TASK INSTRUCTIONS » For each line of the listing, output an exact copy.

=== EXTRACTED RECORDS ===

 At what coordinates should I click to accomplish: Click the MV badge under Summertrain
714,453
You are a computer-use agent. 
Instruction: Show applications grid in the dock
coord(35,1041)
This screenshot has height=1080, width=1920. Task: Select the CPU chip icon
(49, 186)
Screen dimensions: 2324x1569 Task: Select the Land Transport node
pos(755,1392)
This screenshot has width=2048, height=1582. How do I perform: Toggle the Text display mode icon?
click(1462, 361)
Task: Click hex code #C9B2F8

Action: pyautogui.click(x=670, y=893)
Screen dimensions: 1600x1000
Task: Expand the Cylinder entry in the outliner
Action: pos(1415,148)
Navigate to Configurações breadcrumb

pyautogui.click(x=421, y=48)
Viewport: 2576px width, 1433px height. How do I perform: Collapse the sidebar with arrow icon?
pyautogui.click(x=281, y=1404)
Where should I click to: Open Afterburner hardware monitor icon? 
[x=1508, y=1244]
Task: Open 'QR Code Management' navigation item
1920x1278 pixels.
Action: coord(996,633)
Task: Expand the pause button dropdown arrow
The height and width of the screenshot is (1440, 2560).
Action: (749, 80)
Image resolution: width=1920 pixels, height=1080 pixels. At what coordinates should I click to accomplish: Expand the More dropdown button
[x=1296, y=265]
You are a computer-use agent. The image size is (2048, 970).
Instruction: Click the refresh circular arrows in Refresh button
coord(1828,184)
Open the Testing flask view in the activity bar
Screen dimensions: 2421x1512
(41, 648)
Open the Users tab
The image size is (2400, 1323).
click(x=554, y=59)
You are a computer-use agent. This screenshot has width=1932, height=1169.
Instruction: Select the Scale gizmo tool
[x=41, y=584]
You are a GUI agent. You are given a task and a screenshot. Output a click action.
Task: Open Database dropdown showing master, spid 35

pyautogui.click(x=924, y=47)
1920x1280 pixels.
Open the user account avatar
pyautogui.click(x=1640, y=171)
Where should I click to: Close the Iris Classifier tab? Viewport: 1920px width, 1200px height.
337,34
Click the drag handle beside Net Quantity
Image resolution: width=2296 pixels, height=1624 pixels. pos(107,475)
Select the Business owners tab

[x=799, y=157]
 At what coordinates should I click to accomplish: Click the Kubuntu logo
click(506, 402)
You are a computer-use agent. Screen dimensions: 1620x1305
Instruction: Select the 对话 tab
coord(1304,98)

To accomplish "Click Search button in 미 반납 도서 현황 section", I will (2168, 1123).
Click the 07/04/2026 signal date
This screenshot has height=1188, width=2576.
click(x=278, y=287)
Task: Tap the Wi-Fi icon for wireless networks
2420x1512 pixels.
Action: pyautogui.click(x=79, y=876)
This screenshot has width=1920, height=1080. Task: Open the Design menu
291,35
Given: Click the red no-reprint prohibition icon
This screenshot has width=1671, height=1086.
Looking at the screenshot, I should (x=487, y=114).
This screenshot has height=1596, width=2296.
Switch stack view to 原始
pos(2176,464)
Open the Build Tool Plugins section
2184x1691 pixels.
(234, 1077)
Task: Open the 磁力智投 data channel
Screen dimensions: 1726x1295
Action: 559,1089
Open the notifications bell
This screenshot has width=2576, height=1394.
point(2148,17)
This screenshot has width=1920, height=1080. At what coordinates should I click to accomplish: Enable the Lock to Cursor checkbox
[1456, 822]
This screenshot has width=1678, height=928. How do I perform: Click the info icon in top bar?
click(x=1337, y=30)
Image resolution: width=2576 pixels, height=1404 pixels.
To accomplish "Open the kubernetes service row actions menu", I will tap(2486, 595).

===

SOLUTION FOR THIS PROBLEM »
 At what coordinates should I click to accomplish: Click the MV badge under Summertrain
714,453
You are a computer-use agent. 
Instruction: Show applications grid in the dock
coord(35,1041)
This screenshot has height=1080, width=1920. Task: Select the CPU chip icon
(49, 186)
Screen dimensions: 2324x1569 Task: Select the Land Transport node
pos(755,1392)
This screenshot has width=2048, height=1582. How do I perform: Toggle the Text display mode icon?
click(1462, 361)
Task: Click hex code #C9B2F8

Action: pyautogui.click(x=670, y=893)
Screen dimensions: 1600x1000
Task: Expand the Cylinder entry in the outliner
Action: pos(1415,148)
Navigate to Configurações breadcrumb

pyautogui.click(x=421, y=48)
Viewport: 2576px width, 1433px height. How do I perform: Collapse the sidebar with arrow icon?
pyautogui.click(x=281, y=1404)
Where should I click to: Open Afterburner hardware monitor icon? 
[x=1508, y=1244]
Task: Open 'QR Code Management' navigation item
1920x1278 pixels.
Action: coord(996,633)
Task: Expand the pause button dropdown arrow
The height and width of the screenshot is (1440, 2560).
Action: (749, 80)
Image resolution: width=1920 pixels, height=1080 pixels. At what coordinates should I click to accomplish: Expand the More dropdown button
[x=1296, y=265]
You are a computer-use agent. The image size is (2048, 970).
Instruction: Click the refresh circular arrows in Refresh button
coord(1828,184)
Open the Testing flask view in the activity bar
Screen dimensions: 2421x1512
(41, 648)
Open the Users tab
The image size is (2400, 1323).
click(x=554, y=59)
You are a computer-use agent. This screenshot has width=1932, height=1169.
Instruction: Select the Scale gizmo tool
[x=41, y=584]
You are a GUI agent. You are given a task and a screenshot. Output a click action.
Task: Open Database dropdown showing master, spid 35

pyautogui.click(x=924, y=47)
1920x1280 pixels.
Open the user account avatar
pyautogui.click(x=1640, y=171)
Where should I click to: Close the Iris Classifier tab? Viewport: 1920px width, 1200px height.
337,34
Click the drag handle beside Net Quantity
Image resolution: width=2296 pixels, height=1624 pixels. pos(107,475)
Select the Business owners tab

[x=799, y=157]
 At what coordinates should I click to accomplish: Click the Kubuntu logo
click(506, 402)
You are a computer-use agent. Screen dimensions: 1620x1305
Instruction: Select the 对话 tab
coord(1304,98)

To accomplish "Click Search button in 미 반납 도서 현황 section", I will (2168, 1123).
Click the 07/04/2026 signal date
This screenshot has height=1188, width=2576.
click(x=278, y=287)
Task: Tap the Wi-Fi icon for wireless networks
2420x1512 pixels.
Action: pyautogui.click(x=79, y=876)
This screenshot has width=1920, height=1080. Task: Open the Design menu
291,35
Given: Click the red no-reprint prohibition icon
This screenshot has width=1671, height=1086.
Looking at the screenshot, I should (x=487, y=114).
This screenshot has height=1596, width=2296.
Switch stack view to 原始
pos(2176,464)
Open the Build Tool Plugins section
2184x1691 pixels.
(234, 1077)
Task: Open the 磁力智投 data channel
Screen dimensions: 1726x1295
Action: 559,1089
Open the notifications bell
This screenshot has width=2576, height=1394.
point(2148,17)
This screenshot has width=1920, height=1080. At what coordinates should I click to accomplish: Enable the Lock to Cursor checkbox
[1456, 822]
This screenshot has width=1678, height=928. How do I perform: Click the info icon in top bar?
click(x=1337, y=30)
Image resolution: width=2576 pixels, height=1404 pixels.
To accomplish "Open the kubernetes service row actions menu", I will tap(2486, 595).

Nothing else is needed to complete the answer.